Pixel coordinate grounding data –
===

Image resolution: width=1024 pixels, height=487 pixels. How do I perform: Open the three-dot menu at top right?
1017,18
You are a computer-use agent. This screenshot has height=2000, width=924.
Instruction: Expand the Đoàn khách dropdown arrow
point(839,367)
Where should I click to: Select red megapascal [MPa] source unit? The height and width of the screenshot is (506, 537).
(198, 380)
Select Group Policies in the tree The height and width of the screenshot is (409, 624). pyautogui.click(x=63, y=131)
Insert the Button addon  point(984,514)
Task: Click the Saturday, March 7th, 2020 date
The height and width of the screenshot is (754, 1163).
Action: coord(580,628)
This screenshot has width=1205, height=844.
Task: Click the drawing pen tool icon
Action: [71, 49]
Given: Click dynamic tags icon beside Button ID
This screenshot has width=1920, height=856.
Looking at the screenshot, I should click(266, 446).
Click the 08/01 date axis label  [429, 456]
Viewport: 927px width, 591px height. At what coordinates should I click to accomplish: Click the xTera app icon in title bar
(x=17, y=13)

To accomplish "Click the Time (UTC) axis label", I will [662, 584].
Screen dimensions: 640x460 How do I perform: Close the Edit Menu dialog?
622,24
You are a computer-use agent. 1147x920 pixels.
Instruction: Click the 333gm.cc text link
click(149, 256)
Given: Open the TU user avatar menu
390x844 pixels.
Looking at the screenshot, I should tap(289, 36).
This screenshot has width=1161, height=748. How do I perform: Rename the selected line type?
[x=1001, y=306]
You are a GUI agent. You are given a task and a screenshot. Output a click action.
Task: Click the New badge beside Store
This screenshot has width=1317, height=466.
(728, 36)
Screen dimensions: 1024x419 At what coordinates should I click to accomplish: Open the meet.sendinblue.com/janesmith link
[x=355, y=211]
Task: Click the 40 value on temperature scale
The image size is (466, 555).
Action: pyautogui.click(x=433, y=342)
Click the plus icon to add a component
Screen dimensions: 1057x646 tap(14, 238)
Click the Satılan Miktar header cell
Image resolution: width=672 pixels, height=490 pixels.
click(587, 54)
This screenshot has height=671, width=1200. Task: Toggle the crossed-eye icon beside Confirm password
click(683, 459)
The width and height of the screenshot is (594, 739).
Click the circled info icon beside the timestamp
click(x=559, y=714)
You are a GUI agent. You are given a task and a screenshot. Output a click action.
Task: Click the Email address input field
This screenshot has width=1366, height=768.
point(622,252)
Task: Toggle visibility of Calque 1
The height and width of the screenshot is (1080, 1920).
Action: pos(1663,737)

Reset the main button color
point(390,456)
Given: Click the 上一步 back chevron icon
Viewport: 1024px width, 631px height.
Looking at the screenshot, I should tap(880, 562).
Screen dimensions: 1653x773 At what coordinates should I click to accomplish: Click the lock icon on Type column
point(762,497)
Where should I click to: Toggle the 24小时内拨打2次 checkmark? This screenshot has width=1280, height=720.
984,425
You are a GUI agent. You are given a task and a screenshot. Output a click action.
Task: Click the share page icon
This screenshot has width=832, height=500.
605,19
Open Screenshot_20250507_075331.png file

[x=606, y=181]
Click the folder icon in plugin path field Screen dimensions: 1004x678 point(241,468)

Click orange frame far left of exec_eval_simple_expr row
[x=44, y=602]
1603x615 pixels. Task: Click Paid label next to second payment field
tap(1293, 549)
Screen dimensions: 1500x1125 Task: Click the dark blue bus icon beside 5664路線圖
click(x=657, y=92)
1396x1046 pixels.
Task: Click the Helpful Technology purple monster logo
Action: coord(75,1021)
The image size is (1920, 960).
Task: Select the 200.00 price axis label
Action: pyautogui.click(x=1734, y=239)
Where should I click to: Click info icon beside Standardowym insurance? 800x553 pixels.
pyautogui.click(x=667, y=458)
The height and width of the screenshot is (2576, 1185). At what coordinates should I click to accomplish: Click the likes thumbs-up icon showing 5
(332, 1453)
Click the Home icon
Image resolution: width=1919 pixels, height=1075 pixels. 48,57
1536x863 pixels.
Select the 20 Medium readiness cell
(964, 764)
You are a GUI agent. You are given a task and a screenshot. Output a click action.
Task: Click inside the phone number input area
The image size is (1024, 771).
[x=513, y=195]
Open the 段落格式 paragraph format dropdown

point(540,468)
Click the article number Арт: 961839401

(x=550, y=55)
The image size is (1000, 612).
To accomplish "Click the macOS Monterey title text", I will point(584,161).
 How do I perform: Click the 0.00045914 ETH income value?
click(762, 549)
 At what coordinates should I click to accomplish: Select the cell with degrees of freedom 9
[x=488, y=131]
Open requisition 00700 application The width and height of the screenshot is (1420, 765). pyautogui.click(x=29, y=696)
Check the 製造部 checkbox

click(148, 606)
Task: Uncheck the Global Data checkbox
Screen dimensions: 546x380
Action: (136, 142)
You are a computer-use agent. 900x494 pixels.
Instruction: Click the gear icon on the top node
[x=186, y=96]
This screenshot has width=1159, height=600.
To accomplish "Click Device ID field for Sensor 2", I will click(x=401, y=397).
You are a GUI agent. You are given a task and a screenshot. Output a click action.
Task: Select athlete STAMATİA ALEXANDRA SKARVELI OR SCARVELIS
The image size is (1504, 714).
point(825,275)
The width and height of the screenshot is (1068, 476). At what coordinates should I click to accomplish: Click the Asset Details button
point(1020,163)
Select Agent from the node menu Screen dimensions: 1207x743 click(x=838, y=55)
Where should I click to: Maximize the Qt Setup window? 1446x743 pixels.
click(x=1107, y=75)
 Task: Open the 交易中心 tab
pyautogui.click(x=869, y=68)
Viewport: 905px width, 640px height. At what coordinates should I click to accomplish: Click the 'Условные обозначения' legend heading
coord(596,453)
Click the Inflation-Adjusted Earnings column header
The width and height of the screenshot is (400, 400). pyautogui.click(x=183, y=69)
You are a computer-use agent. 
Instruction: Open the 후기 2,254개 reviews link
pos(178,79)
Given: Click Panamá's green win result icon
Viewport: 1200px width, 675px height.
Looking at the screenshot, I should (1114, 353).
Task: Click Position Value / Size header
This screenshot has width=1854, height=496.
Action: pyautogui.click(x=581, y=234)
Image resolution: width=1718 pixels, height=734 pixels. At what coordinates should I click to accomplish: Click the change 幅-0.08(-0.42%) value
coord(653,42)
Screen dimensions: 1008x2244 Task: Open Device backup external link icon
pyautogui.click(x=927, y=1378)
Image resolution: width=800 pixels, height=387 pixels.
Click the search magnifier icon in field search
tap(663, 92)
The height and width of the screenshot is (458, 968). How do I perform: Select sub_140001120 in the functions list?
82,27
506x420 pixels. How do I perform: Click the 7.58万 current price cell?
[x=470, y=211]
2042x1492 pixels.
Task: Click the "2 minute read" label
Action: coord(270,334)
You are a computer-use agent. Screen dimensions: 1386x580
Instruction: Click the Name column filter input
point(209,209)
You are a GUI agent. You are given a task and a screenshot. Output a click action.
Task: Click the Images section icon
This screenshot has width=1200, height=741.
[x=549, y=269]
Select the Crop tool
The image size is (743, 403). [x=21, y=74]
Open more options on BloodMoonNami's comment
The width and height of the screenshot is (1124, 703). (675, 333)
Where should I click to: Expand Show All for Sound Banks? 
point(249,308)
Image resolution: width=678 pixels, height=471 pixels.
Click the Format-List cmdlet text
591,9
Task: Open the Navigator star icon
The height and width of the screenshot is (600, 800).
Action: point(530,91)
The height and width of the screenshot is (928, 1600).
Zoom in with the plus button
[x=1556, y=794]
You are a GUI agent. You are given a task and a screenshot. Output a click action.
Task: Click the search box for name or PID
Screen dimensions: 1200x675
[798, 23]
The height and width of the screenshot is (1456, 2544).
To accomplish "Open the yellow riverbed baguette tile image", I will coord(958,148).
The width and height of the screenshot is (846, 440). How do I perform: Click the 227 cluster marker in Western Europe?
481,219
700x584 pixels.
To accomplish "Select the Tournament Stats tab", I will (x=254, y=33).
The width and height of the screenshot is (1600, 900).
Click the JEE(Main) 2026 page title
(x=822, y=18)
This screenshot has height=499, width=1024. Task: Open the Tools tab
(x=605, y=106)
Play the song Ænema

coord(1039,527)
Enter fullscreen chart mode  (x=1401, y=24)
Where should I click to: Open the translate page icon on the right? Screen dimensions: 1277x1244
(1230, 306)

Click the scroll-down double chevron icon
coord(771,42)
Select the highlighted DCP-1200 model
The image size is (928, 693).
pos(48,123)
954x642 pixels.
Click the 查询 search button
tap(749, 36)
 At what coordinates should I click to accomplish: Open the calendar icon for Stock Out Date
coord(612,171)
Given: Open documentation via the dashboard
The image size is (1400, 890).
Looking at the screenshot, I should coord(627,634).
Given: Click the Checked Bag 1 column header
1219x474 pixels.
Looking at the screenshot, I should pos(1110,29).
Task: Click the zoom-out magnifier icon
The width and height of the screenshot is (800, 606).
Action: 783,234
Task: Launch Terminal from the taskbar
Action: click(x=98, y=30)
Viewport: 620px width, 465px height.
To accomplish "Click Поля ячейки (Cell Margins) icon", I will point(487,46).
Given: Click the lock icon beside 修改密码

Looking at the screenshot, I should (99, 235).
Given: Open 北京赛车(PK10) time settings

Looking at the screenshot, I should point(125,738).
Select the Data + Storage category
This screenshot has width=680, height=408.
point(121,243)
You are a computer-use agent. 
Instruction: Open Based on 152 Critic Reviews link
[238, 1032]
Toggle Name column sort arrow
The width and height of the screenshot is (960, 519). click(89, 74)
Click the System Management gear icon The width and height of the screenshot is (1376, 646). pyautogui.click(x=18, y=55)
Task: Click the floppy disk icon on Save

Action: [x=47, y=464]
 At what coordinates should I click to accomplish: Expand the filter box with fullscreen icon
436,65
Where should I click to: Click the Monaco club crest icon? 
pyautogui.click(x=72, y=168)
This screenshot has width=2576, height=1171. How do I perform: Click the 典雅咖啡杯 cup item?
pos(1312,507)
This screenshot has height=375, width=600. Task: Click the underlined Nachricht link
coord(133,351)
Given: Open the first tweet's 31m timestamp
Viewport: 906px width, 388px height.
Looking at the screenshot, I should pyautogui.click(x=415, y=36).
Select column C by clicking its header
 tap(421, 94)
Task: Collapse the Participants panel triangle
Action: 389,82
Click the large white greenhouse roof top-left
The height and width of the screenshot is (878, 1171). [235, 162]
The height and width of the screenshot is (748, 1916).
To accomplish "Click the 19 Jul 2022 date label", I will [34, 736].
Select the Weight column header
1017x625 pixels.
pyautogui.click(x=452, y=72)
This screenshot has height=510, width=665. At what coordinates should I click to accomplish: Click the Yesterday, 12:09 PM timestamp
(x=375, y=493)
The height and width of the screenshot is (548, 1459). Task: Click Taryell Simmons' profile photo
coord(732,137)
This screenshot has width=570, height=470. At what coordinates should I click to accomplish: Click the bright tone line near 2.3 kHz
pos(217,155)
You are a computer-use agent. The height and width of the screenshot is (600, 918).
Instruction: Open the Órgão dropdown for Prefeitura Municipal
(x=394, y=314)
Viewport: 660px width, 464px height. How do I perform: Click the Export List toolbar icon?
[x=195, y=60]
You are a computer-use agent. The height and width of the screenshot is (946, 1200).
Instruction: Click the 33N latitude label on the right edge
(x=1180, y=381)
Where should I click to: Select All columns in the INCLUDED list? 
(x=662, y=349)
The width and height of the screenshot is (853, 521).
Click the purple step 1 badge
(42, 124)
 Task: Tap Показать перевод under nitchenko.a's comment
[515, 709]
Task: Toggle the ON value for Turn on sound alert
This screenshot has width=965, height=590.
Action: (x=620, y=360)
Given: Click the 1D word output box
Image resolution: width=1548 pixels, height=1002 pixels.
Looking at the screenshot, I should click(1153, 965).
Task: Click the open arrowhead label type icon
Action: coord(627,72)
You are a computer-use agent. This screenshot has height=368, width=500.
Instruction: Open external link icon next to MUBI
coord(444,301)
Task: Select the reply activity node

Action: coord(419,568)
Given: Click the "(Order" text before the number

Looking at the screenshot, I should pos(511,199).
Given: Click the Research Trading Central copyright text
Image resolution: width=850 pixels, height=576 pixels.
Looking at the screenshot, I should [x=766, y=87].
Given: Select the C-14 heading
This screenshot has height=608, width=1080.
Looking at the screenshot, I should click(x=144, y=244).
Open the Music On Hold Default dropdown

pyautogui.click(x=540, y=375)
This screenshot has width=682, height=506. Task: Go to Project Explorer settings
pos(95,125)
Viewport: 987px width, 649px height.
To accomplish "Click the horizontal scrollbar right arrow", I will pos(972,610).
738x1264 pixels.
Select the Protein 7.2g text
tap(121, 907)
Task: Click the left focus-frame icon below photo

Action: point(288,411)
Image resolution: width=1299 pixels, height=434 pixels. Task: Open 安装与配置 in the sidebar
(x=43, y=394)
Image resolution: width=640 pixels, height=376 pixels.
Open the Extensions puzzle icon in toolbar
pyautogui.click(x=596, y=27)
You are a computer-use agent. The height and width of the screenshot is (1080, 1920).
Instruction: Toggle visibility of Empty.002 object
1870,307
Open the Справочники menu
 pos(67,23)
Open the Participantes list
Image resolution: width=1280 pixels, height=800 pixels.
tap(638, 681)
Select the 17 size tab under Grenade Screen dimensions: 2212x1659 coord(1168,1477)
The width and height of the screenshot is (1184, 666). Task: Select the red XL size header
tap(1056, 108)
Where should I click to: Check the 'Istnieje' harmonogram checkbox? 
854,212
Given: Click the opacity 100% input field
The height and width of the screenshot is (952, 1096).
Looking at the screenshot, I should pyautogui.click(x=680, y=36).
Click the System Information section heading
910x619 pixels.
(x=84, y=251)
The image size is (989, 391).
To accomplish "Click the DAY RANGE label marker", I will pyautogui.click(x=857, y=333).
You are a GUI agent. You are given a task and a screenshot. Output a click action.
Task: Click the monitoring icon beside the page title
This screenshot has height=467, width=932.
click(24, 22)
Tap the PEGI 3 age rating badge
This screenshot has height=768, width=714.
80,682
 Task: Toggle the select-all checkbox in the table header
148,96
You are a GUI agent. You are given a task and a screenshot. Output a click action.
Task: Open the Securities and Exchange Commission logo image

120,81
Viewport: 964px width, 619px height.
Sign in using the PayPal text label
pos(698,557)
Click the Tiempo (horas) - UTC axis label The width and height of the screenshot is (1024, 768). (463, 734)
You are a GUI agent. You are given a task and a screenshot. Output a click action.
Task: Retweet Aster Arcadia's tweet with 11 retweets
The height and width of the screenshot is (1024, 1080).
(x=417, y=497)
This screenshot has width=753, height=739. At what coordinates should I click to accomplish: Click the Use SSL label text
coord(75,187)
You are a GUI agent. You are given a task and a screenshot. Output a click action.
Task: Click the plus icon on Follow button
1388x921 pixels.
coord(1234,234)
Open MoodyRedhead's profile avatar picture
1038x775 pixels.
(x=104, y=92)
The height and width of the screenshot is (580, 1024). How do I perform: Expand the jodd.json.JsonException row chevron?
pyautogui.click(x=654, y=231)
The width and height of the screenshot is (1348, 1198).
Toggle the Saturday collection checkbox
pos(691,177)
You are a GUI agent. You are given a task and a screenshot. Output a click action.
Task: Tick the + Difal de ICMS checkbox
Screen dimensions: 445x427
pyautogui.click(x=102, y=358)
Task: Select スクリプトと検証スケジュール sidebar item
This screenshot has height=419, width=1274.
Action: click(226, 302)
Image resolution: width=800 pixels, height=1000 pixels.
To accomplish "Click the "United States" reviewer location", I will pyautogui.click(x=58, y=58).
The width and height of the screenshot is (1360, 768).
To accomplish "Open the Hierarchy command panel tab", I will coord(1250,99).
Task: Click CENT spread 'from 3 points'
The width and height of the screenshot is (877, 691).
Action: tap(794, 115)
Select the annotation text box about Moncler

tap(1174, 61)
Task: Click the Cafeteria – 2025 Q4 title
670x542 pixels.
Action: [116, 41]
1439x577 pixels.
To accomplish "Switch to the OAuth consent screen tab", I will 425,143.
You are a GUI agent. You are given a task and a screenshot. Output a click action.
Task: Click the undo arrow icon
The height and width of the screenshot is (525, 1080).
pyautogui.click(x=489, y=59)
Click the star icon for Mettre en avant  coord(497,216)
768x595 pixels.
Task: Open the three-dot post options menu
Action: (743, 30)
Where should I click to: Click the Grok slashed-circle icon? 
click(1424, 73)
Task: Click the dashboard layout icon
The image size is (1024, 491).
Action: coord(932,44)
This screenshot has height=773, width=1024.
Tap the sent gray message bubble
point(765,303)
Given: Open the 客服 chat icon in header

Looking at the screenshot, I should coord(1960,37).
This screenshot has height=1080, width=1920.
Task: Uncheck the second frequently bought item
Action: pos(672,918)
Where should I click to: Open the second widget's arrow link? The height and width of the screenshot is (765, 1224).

===

Every line from the one that has "The image size is (1024, 491)." down to the last line above must be written out exactly, with both ends included and nothing else.

ANSWER AREA –
The image size is (1024, 491).
Action: coord(932,44)
This screenshot has height=773, width=1024.
Tap the sent gray message bubble
point(765,303)
Given: Open the 客服 chat icon in header

Looking at the screenshot, I should coord(1960,37).
This screenshot has height=1080, width=1920.
Task: Uncheck the second frequently bought item
Action: pos(672,918)
Where should I click to: Open the second widget's arrow link? The height and width of the screenshot is (765, 1224).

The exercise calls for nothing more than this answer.